I’ve spent years trying to adapt non-PKU recipes to our specialised flour, with varying success. This recipe always works well for me, once I found a few tweaks. It is based on one from Nutricia’s website but is now missing. A reminder, then, to save recipes rather than relying on websites!
140ml Sno-Pro or alternative PKU-friendly milk substitute
1 tsp Psyllium Husks
200g Loprofin Mix, plus extra for dusting
2 tsp baking powder
1.5 tsp Loprofin Egg Replacer
50g caster sugar
50g butter, cubed
50g raisins or raspberries, chopped
Note: Mixing the psyllium husks with only 100ml of Sno-Pro leaves you 40ml, which you can use to adjust the dough if it is too dry when you are kneading it.

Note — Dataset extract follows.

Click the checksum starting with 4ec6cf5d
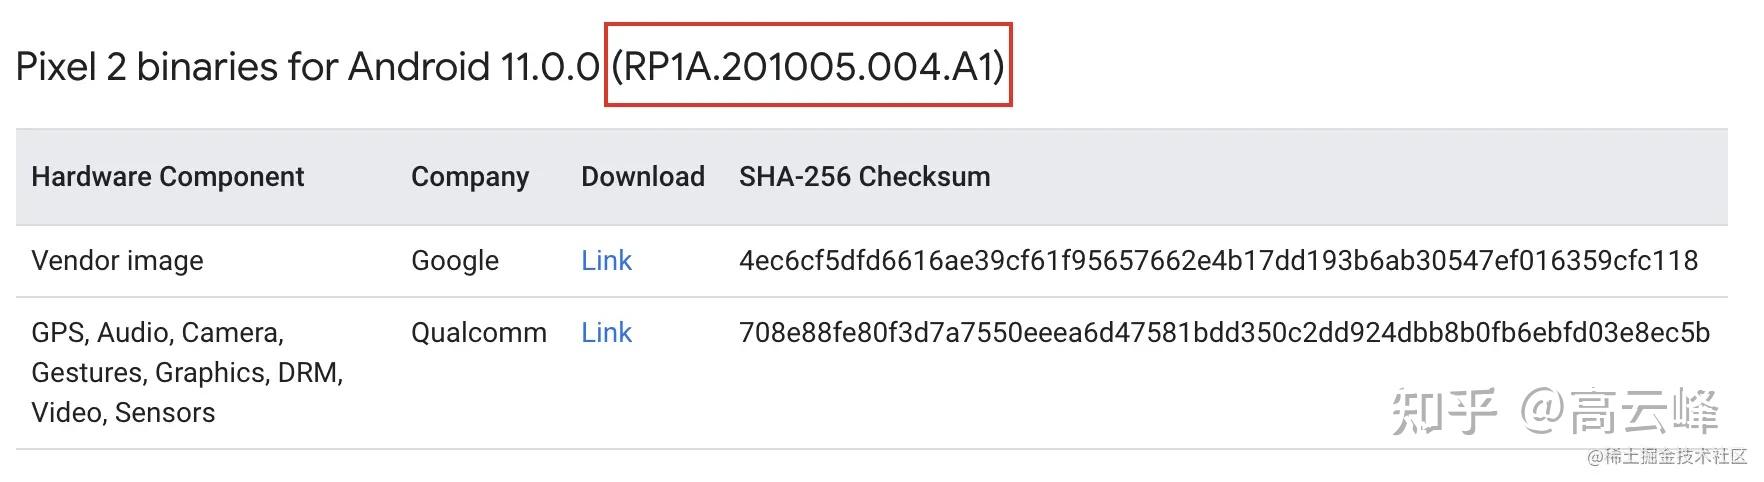 coord(1218,261)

Mix 100ml of the Sno-Pro/Loprofin Drink and Psyllium Husks in a bowl and leave to thicken for 10 minutes.
In a separate bowl, add the Loprofin Mix, baking powder, Loprofin Egg Replacer and caster sugar. Rub the butter into the Loprofin Mix until the texture resembles breadcrumbs. Or be lazy like me, and measure this all into your food processor bowl, then blitz the butter in.
Measure in the raisins and mix them in evenly.

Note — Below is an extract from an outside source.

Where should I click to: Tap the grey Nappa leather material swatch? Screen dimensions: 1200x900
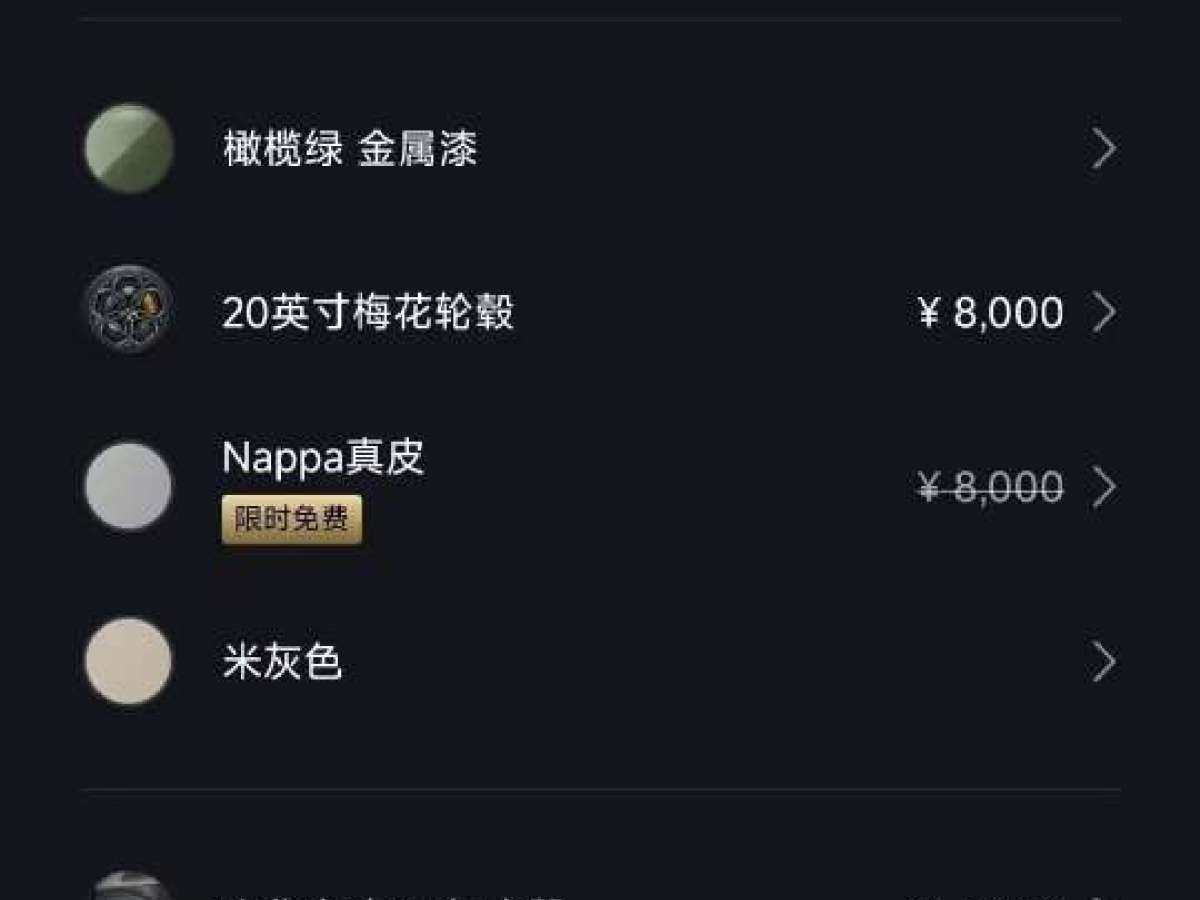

Gradually stir in the Sno-Pro & husks mixture to give a soft, sticky dough. At this point, preheat the oven to 200°C (fan) and make sure you have a greased or lined baking tray handy.

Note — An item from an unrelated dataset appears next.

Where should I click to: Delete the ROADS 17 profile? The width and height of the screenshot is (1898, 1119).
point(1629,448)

Knead the dough lightly for a few seconds on a surface dusted withLoprofin Mix until smooth. If it is too dry to handle properly, add the extra Sno-Pro a little at a time.
Roll out the dough to approx. 1-inch (2.5 cm) thick. Cut into rounds using a 2-inch (5cm) cutter. Re-knead, roll out, and cut further rounds from the dough trimmings. Brush each scone with a small amount of Sno-Pro or milk substitute and place them on a greased baking tray.
Bake in the pre-heated oven for 10–15 minutes. Cool on the tin for 5 minutes before transferring to a wire rack to cool. Enjoy!